Work instruction
Could you retype exactly the lines running from the line with "This screenshot has height=1176, width=2197." to the end of the data, both included, and nothing else?

Input for this task
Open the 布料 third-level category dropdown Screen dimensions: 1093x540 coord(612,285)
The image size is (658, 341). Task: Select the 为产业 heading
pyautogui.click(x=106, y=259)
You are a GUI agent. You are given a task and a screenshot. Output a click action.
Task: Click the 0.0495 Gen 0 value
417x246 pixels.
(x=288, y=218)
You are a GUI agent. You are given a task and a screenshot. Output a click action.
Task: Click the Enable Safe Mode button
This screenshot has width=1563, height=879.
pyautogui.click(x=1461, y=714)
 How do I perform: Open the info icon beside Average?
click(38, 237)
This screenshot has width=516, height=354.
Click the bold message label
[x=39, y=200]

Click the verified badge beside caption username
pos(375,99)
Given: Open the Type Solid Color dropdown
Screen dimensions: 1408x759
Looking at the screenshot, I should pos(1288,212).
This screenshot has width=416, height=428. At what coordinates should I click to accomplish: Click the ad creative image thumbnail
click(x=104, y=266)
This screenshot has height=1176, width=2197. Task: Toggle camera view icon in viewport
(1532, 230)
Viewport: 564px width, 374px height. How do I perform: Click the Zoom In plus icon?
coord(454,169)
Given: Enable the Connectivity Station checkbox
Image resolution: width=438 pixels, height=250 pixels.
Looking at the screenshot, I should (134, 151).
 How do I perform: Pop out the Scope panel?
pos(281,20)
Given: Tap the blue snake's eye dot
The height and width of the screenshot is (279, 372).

Reply
This screenshot has height=1176, width=2197. Task: Toggle camera view icon in viewport
(1532, 230)
Viewport: 564px width, 374px height. How do I perform: Click the Zoom In plus icon?
coord(454,169)
Given: Enable the Connectivity Station checkbox
Image resolution: width=438 pixels, height=250 pixels.
Looking at the screenshot, I should (134, 151).
 How do I perform: Pop out the Scope panel?
pos(281,20)
Given: Tap the blue snake's eye dot
The height and width of the screenshot is (279, 372).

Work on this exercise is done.